Michigan catfished their own players
When it came to catfishing, University of Michigan athletic director Dave Brandon was way ahead of the game. At a forum today at the University of Toledo, Brandon described how his department tricked some of their male student-athletes with an attractive woman.
According to Ablauf, the athletic department had 180 Communications give a presentation to the men’s and women’s basketball teams and the football team in the fall of 2011. A female employee of 180 Communications — described by Brandon and Michigan coach Brady Hoke as attractive — had friended several of the athletes on Facebook and followed them on Twitter in the weeks before the presentation to gain access to their public posts.

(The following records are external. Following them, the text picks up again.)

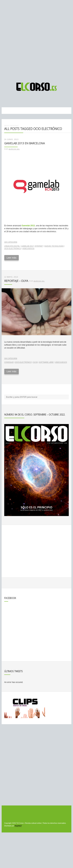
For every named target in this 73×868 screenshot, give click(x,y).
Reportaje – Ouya (16, 281)
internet (39, 246)
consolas (9, 362)
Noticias (14, 125)
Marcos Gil (14, 149)
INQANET (18, 826)
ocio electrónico (12, 248)
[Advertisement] (36, 40)
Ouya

Ablauf said the employee of 180 Communications then gathered several of the posts, some of which were directed to her, to show how easily someone could access their information and use it against them.

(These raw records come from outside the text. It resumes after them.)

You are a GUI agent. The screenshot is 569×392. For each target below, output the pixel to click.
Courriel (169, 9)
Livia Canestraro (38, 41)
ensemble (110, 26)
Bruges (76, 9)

Brady Hoke weighs in with more specifics of the ruse.
“Before he came in, we gave him 20 Facebook accounts of guys on our team,” coach Brady Hoke said earlier this month while speaking with hundreds of the state’s high school football coaches. “He had his assistant — she tried to talk to our guys. ‘Hey, what are ya doin’?’ Whatever it might be.
“Well, two months later we’re in a team meeting and we’re on the topic of what you put out there in the cyber universe … you should have seen 115 guys when that young lady — she was hot, now; a very, very nice looking young lady — when she walked into that meeting room, and the guys looking at each other.
For what it’s worth, Michigan’s pretty adamant they did not “catfish” athletes but used the ruse as an educational tool. Frankly, I don’t really care what you call it, I know a catfish when I see it thanks to Dr. Phil’s creepy interview with Ronaiah Tuiasosopo.